Page excerpt

CODEWITHSUNDEEP
c++
user466534
user466534

Reputation:

sqrt problem in c++

Why are there errors here?

#include <iostream>
#include <math.h>
#include <vector>
#include <ostream>

using namespace std;

struct Point {
    int x,y;
};

int distance (const Point& a,const Point& b){
    int k= sqrt(((a.x-b.x)*(a.x-b.x))+((a.y-b.y)*(a.y-b.y)));
}

int main(){
    return 0;
}

Build output:

1>------ Build started: Project: distance, Configuration: Debug Win32 ------
1>  distance.cpp
1>d:\...\distance.cpp(13): error C2668: 'sqrt' : ambiguous call to overloaded function
1>          c:\...\vc\include\math.h(589): could be 'long double sqrt(long double)'
1>          c:\...\vc\include\math.h(541): or       'float sqrt(float)'
1>          c:\...\vc\include\math.h(127): or       'double sqrt(double)'
1>          while trying to match the argument list '(const int)'
========== Build: 0 succeeded, 1 failed, 0 up-to-date, 0 skipped ==========

Upvotes: 3

Views: 12259

Answers (6)

AshleysBrain
AshleysBrain

Reputation: 22591

There are three overloads of sqrt which take different parameters: float sqrt(float), double sqrt(double) and long double sqrt(long double). You can see these in the compiler output.

Dataset rows
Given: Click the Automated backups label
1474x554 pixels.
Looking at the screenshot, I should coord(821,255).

==

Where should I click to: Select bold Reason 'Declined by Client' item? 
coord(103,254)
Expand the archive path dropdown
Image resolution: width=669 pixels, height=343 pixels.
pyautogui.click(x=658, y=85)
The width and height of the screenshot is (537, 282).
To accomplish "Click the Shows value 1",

Tasks and exercises
1) In the sqrt thread, switch "overloads" to "versions" and write out the part from "Answers (6)" to "the compiler output.".
2) Using the sqrt thread, explain in one to three sentences why the compiler calls the sqrt call ambiguous.
3) Sum up the sqrt thread in two sentences.
The entries have nothing to do with the sqrt thread.

Expected responses
1)
Answers (6)

AshleysBrain
AshleysBrain

Reputation: 22591

There are three versions of sqrt which take different parameters: float sqrt(float), double sqrt(double) and long double sqrt(long double). You can see these in the compiler output.

2) The sqrt function has three overloads: float sqrt(float), double sqrt(double) and long double sqrt(long double). The code passes an int ('const int'), and the compiler lists all three as possible matches. It can't settle on one, so it reports an ambiguous call and the build fails.

3) Someone asks why their C++ code, which calls sqrt on an int expression inside a distance function, fails to build with error C2668, "ambiguous call to overloaded function." An answer explains that sqrt has three overloads taking float, double and long double, and that these can be seen in the compiler output.